Mortgage Interest Deduction vs Standard Deduction

The president’s tax proposal released last month has caused some worry among home owners. DISCLAIMER: This article is based on my opinion and not fact, you should always consult a tax professional for advice before making any big financial decisions. The proposal would double the standard deduction. This would threaten to nullify the mortgage interest deductions enjoyed by some home owners currently. While this may be true, in my opinion the increase in standard deduction is a good thing for most tax payers.

The increase in the standard deduction can go one of two ways for any given tax payer or family. In the first and more advantageous scenario, the increased deduction would reduce your taxable income, resulting in a decrease in what you owe in taxes. This would be the case if your itemized deductions were now less than the new standard. On the other hand, if your itemized deductions were still more than the new standard deduction, it would have no affect on your taxable income.

This brings up the question, would decreasing the usefulness of the mortgage interest deduction negatively impact home values? In my opinion, it won’t have any noticeable impact and tax deduction of mortgage interest is one of many advantages of home ownership. I believe there are other equally (if not more) important reasons to purchase a home, such as financial gains, pride in ownership, and the security owning offers versus renting.

In addition, if a buyer of a typical house in Sunnyvale were to use conventional financing, they would most likely still be writing off more than the increased standard deduction in interest alone.

AB71 Tax Bill

AB71 is a bill proposed by the head of The Assembly Housing and Community Development Committee, David Chiu. The bill would eliminate mortgage interest deductions on second homes. The increased revenue would help provide more low income housing tax credits. While this is a good thing for low income housing, it does pose a problem in other areas.

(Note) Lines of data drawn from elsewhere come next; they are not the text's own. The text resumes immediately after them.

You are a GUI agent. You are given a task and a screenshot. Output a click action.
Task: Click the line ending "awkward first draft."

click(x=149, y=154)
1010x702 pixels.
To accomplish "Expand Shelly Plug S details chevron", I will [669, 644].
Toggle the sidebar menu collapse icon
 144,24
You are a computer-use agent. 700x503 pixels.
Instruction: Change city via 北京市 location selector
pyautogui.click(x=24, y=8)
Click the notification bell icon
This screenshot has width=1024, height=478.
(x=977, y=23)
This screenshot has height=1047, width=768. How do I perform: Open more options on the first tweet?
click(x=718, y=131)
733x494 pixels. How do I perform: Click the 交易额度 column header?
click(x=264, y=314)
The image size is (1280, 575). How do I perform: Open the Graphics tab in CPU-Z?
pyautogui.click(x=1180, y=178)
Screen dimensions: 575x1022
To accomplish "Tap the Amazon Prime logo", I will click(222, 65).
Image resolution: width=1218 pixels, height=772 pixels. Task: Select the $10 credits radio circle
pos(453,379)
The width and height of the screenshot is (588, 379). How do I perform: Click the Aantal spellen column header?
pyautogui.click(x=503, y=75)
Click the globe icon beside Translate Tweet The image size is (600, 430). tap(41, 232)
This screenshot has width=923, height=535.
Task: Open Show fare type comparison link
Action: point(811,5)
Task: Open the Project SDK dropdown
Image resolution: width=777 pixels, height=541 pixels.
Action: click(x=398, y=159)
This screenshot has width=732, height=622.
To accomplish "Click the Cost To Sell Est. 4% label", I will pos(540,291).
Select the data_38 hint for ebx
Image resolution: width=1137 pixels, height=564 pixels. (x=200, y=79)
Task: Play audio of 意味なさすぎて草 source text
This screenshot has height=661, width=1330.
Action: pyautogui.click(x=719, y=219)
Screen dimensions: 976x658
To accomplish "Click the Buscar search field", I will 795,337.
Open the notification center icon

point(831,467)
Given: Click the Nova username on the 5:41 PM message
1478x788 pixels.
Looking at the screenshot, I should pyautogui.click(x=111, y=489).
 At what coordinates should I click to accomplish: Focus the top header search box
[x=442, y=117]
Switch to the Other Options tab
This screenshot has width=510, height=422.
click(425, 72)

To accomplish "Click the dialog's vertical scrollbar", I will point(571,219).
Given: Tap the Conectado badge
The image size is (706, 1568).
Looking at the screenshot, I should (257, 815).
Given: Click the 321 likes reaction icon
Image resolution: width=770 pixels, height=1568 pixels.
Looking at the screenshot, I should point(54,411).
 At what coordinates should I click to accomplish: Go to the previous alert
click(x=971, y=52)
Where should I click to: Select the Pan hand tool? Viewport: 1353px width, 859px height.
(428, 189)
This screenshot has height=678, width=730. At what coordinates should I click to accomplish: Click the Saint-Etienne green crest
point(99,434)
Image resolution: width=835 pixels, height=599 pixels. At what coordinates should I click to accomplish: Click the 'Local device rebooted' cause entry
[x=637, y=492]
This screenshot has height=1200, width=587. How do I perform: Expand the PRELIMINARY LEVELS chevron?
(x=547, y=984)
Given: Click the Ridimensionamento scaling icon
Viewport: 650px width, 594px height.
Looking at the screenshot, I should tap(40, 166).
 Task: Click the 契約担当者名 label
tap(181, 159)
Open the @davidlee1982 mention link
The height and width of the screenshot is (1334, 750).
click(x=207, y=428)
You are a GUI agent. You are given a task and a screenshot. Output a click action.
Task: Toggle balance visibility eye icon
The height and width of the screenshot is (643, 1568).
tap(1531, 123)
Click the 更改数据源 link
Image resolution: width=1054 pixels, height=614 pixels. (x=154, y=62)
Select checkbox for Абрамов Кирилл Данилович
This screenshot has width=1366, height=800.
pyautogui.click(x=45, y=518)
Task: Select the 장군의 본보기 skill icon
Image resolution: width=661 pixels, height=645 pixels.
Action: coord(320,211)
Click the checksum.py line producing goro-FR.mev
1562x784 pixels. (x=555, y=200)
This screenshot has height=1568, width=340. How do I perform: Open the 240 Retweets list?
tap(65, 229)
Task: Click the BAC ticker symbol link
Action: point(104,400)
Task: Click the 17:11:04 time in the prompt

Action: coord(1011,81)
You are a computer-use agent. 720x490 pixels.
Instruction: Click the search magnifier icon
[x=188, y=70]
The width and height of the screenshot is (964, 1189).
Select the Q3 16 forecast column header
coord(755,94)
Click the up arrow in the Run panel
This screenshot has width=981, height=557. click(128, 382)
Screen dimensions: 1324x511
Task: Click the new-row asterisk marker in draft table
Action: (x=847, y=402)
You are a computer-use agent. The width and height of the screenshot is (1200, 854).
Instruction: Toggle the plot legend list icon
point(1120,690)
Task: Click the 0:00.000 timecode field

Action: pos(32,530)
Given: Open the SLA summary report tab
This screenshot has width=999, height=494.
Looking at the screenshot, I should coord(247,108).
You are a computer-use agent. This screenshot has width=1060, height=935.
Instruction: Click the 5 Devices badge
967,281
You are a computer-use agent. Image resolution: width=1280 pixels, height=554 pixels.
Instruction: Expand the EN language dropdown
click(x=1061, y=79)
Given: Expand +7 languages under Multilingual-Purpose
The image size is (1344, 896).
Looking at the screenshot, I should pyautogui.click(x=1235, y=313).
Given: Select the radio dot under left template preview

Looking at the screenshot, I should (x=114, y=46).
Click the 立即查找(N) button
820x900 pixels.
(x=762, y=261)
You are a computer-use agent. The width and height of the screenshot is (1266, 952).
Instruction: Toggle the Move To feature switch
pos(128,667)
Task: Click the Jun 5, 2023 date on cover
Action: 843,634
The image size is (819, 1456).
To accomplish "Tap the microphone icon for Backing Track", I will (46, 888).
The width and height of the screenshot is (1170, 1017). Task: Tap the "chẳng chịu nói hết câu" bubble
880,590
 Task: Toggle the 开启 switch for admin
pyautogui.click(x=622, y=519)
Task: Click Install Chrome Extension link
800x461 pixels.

It is estimated, that if the MID were eliminated on second homes, sales would drop by 2,152 homes in the first year. Because of this the state would lose an approximate $180.2 million in the first year. Many owners of second homes say they wouldn’t have bought a second home in the first place if they knew their interest deductions would disappear.

Keep in mind that not every second home is a vacation home. Someone with a one way commute of an hour or more may choose to purchase a small condo or townhouse to live in during the week. This could eliminate that option all together and force more traffic on the roads further slowing commute times.

The problem could be taken even further, people have made significant financial decisions based on the fact that the mortgage interest deduction would be there to make the property affordable. This could force the sale of second homes or other financial problems for the people who own them. In a vacation home areas of the state, homeowners are going to be hard pressed to find a buyer if the mortgage interest deduction on second homes is eliminated.

Where Is Mortgage Money Coming From?

More and more people are turning to nonbank lenders for their mortgages when buying a house. A nonbank lender is a financial institution that does not offer both lending and depositing services, such as checking and savings accounts. Home Services Lending and Quicken Loans are examples of nonbank lenders.

Since the housing crisis, banks are more heavily regulated in terms of loan conditions. This naturally caused them to do less mortgage lending over time and allowed nonbank lenders to focus on less than perfect lending situations.

Back in 2011, 50% of all new home loan money came from the three big banks. As of 2016 that number has dropped to 21%. Banks are required to follow strict lending guidelines on what and who they can lend to. Their lending approach has changed from “risk management” to “perfect loan”. Meanwhile, nonbank lenders have a little more wiggle room in what they can offer.

Of course borrowers should pay more attention to things like mortgage rates and loan terms  than what type of lending institution they choose for their mortgage.

Silicon Valley Clean Energy

In December of last year Sunnyvale voted 6-0 to implement Silicon Valley Clean Energy’s new GreenPrime 100% renewable energy program. Starting in April of this year all of the city’s energy will come from renewable energy produced by sources like wind and solar. Campbell, Cupertino, Morgan Hill, Mountain View, and Saratoga have committed to the program along with Sunnyvale.

Beginning in April customers in SVCE’s service area will automatically be enrolled in a program called GreenStart which will be 100% carbon free and consist energy produced by hydroelectric, wind, and solar. You will also be able to opt in to the GreenPrime program which they state is 100% renewable and 100% carbon free for a small added cost.

All this will still be delivered through PG&E existing infrastructure and will still be billed through PG&E as well. GreenStart’s electricity will supposedly cost about 1% less than PG&E’s generation rates. Instead of PG&E’s current 30% renewable and 60% carbon free you would be 100% renewable and carbon free.

GreenPrime will cost between 5% and 15% more than GreenStart. The average residential customer using approximately 460kWh per month would pay an approximate $3.22 premium for the GreenPrime Service.

By switching to the GreenPrime program the City of Sunnyvale will be spending around $141,000 more per year on the 15.7 million kWh of energy used for streetlights, parks, government run buildings, and utility operations. This money would come mostly from the city’s general fund and the rest would come from the sewer and water funds.